--- START ---
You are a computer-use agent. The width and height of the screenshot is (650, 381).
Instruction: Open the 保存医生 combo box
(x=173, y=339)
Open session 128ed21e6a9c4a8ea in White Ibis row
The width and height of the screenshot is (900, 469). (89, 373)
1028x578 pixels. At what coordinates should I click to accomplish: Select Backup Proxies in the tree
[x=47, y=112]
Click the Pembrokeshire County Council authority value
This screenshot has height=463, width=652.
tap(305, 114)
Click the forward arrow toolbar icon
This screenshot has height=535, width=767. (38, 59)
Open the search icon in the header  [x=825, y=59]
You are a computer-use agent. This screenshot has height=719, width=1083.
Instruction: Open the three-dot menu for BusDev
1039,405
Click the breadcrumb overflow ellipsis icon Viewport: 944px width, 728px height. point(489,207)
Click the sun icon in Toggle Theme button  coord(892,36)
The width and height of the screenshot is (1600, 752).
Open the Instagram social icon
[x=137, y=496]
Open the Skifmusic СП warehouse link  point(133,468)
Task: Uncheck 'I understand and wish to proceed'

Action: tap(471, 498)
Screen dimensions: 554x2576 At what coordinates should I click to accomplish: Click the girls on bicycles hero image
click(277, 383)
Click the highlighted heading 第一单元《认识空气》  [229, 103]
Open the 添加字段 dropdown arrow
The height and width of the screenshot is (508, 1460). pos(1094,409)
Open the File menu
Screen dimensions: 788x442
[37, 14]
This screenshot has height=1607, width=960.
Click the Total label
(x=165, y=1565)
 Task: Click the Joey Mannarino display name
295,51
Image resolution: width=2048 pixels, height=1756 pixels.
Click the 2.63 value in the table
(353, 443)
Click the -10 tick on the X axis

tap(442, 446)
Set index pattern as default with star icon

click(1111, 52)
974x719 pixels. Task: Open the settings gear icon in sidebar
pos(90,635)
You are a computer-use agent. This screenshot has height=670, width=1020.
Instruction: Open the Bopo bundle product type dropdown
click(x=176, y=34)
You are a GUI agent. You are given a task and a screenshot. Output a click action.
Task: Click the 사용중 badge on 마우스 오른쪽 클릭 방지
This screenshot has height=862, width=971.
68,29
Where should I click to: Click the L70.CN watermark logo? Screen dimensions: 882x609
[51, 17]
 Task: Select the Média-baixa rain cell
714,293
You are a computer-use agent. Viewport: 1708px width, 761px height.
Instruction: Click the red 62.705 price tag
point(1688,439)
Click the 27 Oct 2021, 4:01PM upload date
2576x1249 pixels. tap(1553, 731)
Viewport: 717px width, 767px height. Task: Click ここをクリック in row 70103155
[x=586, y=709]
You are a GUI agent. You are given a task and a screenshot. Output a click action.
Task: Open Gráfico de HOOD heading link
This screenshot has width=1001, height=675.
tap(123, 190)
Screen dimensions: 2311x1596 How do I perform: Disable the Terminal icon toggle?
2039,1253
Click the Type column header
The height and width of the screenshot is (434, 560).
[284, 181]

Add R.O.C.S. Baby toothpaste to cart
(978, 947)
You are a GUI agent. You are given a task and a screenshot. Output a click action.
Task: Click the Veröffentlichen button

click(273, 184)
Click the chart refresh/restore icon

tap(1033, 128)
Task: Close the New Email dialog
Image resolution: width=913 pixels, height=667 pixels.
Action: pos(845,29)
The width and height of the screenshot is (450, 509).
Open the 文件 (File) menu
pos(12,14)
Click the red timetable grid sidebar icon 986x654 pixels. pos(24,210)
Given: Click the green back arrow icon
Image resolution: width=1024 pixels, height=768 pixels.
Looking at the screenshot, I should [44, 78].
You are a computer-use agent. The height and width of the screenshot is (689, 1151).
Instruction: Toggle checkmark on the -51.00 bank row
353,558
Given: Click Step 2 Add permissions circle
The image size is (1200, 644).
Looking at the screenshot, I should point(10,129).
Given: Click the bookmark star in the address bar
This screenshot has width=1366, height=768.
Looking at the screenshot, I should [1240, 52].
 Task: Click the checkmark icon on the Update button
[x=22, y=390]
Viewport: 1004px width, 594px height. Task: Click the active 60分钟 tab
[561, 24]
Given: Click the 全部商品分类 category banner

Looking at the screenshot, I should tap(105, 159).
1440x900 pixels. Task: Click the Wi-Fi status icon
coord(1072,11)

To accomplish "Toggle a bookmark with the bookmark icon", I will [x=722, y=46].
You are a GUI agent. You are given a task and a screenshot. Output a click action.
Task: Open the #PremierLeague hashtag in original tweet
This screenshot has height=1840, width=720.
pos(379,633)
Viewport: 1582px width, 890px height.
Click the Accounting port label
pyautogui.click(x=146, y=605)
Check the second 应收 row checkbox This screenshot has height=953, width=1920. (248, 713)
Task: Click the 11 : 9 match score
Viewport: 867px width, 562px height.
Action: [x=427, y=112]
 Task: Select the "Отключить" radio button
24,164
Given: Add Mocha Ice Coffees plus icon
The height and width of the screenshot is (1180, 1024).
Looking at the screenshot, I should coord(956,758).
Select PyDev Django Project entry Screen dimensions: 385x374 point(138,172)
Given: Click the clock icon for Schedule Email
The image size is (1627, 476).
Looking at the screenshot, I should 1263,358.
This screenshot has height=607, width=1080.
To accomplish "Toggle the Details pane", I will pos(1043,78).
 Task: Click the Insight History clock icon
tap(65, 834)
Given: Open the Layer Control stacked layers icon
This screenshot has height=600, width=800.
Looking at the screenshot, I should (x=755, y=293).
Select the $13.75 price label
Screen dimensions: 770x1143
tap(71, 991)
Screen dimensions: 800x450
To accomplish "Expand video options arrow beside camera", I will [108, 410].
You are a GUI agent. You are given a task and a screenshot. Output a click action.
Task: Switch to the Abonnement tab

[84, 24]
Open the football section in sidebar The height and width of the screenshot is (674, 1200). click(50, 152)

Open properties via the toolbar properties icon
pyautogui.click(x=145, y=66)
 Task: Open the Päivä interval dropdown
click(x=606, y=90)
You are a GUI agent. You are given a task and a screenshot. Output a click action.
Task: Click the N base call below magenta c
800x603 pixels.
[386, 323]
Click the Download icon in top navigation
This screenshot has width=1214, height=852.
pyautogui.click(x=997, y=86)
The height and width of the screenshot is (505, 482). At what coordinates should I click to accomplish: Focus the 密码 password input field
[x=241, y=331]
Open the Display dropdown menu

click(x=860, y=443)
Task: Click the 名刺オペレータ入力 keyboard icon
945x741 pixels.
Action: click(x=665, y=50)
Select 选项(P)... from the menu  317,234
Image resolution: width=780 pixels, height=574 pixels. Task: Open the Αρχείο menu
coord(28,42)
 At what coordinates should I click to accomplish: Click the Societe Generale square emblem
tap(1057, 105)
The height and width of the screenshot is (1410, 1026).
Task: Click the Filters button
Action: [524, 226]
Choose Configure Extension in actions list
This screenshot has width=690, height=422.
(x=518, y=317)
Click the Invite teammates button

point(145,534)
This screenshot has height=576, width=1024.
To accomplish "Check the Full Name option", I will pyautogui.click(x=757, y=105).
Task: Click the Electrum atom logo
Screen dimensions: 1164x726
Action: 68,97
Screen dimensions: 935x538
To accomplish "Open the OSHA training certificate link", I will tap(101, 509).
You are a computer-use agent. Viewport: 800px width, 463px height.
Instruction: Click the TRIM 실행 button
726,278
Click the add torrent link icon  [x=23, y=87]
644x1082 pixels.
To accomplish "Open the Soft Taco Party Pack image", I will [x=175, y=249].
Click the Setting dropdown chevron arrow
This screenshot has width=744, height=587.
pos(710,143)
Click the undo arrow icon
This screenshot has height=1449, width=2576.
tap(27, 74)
--- END ---
Please set down the entire listing once more, exactly as it stands.

You are a computer-use agent. The width and height of the screenshot is (650, 381).
Instruction: Open the 保存医生 combo box
(x=173, y=339)
Open session 128ed21e6a9c4a8ea in White Ibis row
The width and height of the screenshot is (900, 469). (89, 373)
1028x578 pixels. At what coordinates should I click to accomplish: Select Backup Proxies in the tree
[x=47, y=112]
Click the Pembrokeshire County Council authority value
This screenshot has height=463, width=652.
tap(305, 114)
Click the forward arrow toolbar icon
This screenshot has height=535, width=767. (38, 59)
Open the search icon in the header  [x=825, y=59]
You are a computer-use agent. This screenshot has height=719, width=1083.
Instruction: Open the three-dot menu for BusDev
1039,405
Click the breadcrumb overflow ellipsis icon Viewport: 944px width, 728px height. point(489,207)
Click the sun icon in Toggle Theme button  coord(892,36)
The width and height of the screenshot is (1600, 752).
Open the Instagram social icon
[x=137, y=496]
Open the Skifmusic СП warehouse link  point(133,468)
Task: Uncheck 'I understand and wish to proceed'

Action: tap(471, 498)
Screen dimensions: 554x2576 At what coordinates should I click to accomplish: Click the girls on bicycles hero image
click(277, 383)
Click the highlighted heading 第一单元《认识空气》  [229, 103]
Open the 添加字段 dropdown arrow
The height and width of the screenshot is (508, 1460). pos(1094,409)
Open the File menu
Screen dimensions: 788x442
[37, 14]
This screenshot has height=1607, width=960.
Click the Total label
(x=165, y=1565)
 Task: Click the Joey Mannarino display name
295,51
Image resolution: width=2048 pixels, height=1756 pixels.
Click the 2.63 value in the table
(353, 443)
Click the -10 tick on the X axis

tap(442, 446)
Set index pattern as default with star icon

click(1111, 52)
974x719 pixels. Task: Open the settings gear icon in sidebar
pos(90,635)
You are a computer-use agent. This screenshot has height=670, width=1020.
Instruction: Open the Bopo bundle product type dropdown
click(x=176, y=34)
You are a GUI agent. You are given a task and a screenshot. Output a click action.
Task: Click the 사용중 badge on 마우스 오른쪽 클릭 방지
This screenshot has height=862, width=971.
68,29
Where should I click to: Click the L70.CN watermark logo? Screen dimensions: 882x609
[51, 17]
 Task: Select the Média-baixa rain cell
714,293
You are a computer-use agent. Viewport: 1708px width, 761px height.
Instruction: Click the red 62.705 price tag
point(1688,439)
Click the 27 Oct 2021, 4:01PM upload date
2576x1249 pixels. tap(1553, 731)
Viewport: 717px width, 767px height. Task: Click ここをクリック in row 70103155
[x=586, y=709]
You are a GUI agent. You are given a task and a screenshot. Output a click action.
Task: Open Gráfico de HOOD heading link
This screenshot has width=1001, height=675.
tap(123, 190)
Screen dimensions: 2311x1596 How do I perform: Disable the Terminal icon toggle?
2039,1253
Click the Type column header
The height and width of the screenshot is (434, 560).
[284, 181]

Add R.O.C.S. Baby toothpaste to cart
(978, 947)
You are a GUI agent. You are given a task and a screenshot. Output a click action.
Task: Click the Veröffentlichen button

click(273, 184)
Click the chart refresh/restore icon

tap(1033, 128)
Task: Close the New Email dialog
Image resolution: width=913 pixels, height=667 pixels.
Action: pos(845,29)
The width and height of the screenshot is (450, 509).
Open the 文件 (File) menu
pos(12,14)
Click the red timetable grid sidebar icon 986x654 pixels. pos(24,210)
Given: Click the green back arrow icon
Image resolution: width=1024 pixels, height=768 pixels.
Looking at the screenshot, I should [44, 78].
You are a computer-use agent. The height and width of the screenshot is (689, 1151).
Instruction: Toggle checkmark on the -51.00 bank row
353,558
Given: Click Step 2 Add permissions circle
The image size is (1200, 644).
Looking at the screenshot, I should point(10,129).
Given: Click the bookmark star in the address bar
This screenshot has width=1366, height=768.
Looking at the screenshot, I should [1240, 52].
 Task: Click the checkmark icon on the Update button
[x=22, y=390]
Viewport: 1004px width, 594px height. Task: Click the active 60分钟 tab
[561, 24]
Given: Click the 全部商品分类 category banner

Looking at the screenshot, I should tap(105, 159).
1440x900 pixels. Task: Click the Wi-Fi status icon
coord(1072,11)

To accomplish "Toggle a bookmark with the bookmark icon", I will [x=722, y=46].
You are a GUI agent. You are given a task and a screenshot. Output a click action.
Task: Open the #PremierLeague hashtag in original tweet
This screenshot has height=1840, width=720.
pos(379,633)
Viewport: 1582px width, 890px height.
Click the Accounting port label
pyautogui.click(x=146, y=605)
Check the second 应收 row checkbox This screenshot has height=953, width=1920. (248, 713)
Task: Click the 11 : 9 match score
Viewport: 867px width, 562px height.
Action: [x=427, y=112]
 Task: Select the "Отключить" radio button
24,164
Given: Add Mocha Ice Coffees plus icon
The height and width of the screenshot is (1180, 1024).
Looking at the screenshot, I should coord(956,758).
Select PyDev Django Project entry Screen dimensions: 385x374 point(138,172)
Given: Click the clock icon for Schedule Email
The image size is (1627, 476).
Looking at the screenshot, I should 1263,358.
This screenshot has height=607, width=1080.
To accomplish "Toggle the Details pane", I will pos(1043,78).
 Task: Click the Insight History clock icon
tap(65, 834)
Given: Open the Layer Control stacked layers icon
This screenshot has height=600, width=800.
Looking at the screenshot, I should (x=755, y=293).
Select the $13.75 price label
Screen dimensions: 770x1143
tap(71, 991)
Screen dimensions: 800x450
To accomplish "Expand video options arrow beside camera", I will [108, 410].
You are a GUI agent. You are given a task and a screenshot. Output a click action.
Task: Switch to the Abonnement tab

[84, 24]
Open the football section in sidebar The height and width of the screenshot is (674, 1200). click(50, 152)

Open properties via the toolbar properties icon
pyautogui.click(x=145, y=66)
 Task: Open the Päivä interval dropdown
click(x=606, y=90)
You are a GUI agent. You are given a task and a screenshot. Output a click action.
Task: Click the N base call below magenta c
800x603 pixels.
[386, 323]
Click the Download icon in top navigation
This screenshot has width=1214, height=852.
pyautogui.click(x=997, y=86)
The height and width of the screenshot is (505, 482). At what coordinates should I click to accomplish: Focus the 密码 password input field
[x=241, y=331]
Open the Display dropdown menu

click(x=860, y=443)
Task: Click the 名刺オペレータ入力 keyboard icon
945x741 pixels.
Action: click(x=665, y=50)
Select 选项(P)... from the menu  317,234
Image resolution: width=780 pixels, height=574 pixels. Task: Open the Αρχείο menu
coord(28,42)
 At what coordinates should I click to accomplish: Click the Societe Generale square emblem
tap(1057, 105)
The height and width of the screenshot is (1410, 1026).
Task: Click the Filters button
Action: [524, 226]
Choose Configure Extension in actions list
This screenshot has width=690, height=422.
(x=518, y=317)
Click the Invite teammates button

point(145,534)
This screenshot has height=576, width=1024.
To accomplish "Check the Full Name option", I will pyautogui.click(x=757, y=105).
Task: Click the Electrum atom logo
Screen dimensions: 1164x726
Action: 68,97
Screen dimensions: 935x538
To accomplish "Open the OSHA training certificate link", I will tap(101, 509).
You are a computer-use agent. Viewport: 800px width, 463px height.
Instruction: Click the TRIM 실행 button
726,278
Click the add torrent link icon  [x=23, y=87]
644x1082 pixels.
To accomplish "Open the Soft Taco Party Pack image", I will [x=175, y=249].
Click the Setting dropdown chevron arrow
This screenshot has width=744, height=587.
pos(710,143)
Click the undo arrow icon
This screenshot has height=1449, width=2576.
tap(27, 74)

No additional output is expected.